For two years, authorities said, a mother subjected her son to what veteran detectives described as shocking, ritualistic abuse.
The 5-year-old was hung by his hands and wrists from a door jamb and beaten with some sort of leash or chain, police said. He was routinely denied food and water, burned with cigarettes on his body and genitals, and left to sit in his own urine and feces.
In the past few weeks, his hands were held to a hot stove, according to Capt. Fabian Lizarraga, causing injuries that may leave them permanently disfigured.
Starkeisha Brown, the boy's 24-year-old mother, allegedly committed the acts for about two years without detection -- until a bizarre series of events last week.
"It causes you to question the humanity of some people," Assistant Police Chief Earl Paysinger said about the abuse. "Whether they have a heart or a soul."
It started with an anonymous tip to the Los Angeles County Department of Children and Family Services saying there was a problem at the South Los Angeles apartment near 110th and Figueroa streets.
On Monday, June 9, Brown and her live-in girlfriend, Krystal Matthews, 19, were ordered to a children services office along with the boy to discuss the allegation of abuse.
Instead, the pair left the abused boy with a complete stranger and attended the meeting with a healthy-looking 4-year-old they said was Brown's son, along with a girl of about 6, authorities said. Police said they are trying to determine those children's identities.
They told the stranger, " 'Watch him for us.' They said 'We'll be right back,' " Lizarraga said.
While the women were being interviewed, the stranger who had been asked to watch the boy started asking people in the neighborhood what he should do with the 5-year-old, who looked sickly and injured. Eventually someone called authorities.

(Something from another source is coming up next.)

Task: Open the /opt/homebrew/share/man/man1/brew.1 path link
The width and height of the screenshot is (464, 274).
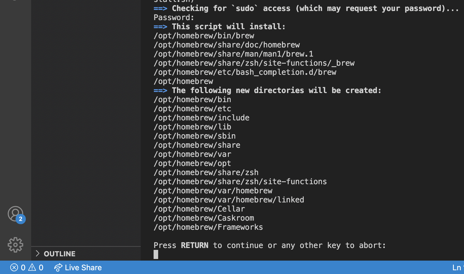Action: pyautogui.click(x=233, y=54)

Officials got word of the boy's condition as they were interviewing Brown and Matthews and began asking more pointed questions and challenging the pair's story, Lizarraga said.
Halfway through the interview the two women sprinted from the office, abandoning the 4-year-old and his sister at the office, police said.
"They realize that no one is buying their ruse," said Lt. Vincent Neglia of the LAPD's Abused Child Unit, and "they bug out."
Lizarraga said it was fortunate that the stranger sought help. He "had the sense that something was not right, that the situation he had been placed in was not right," the captain said.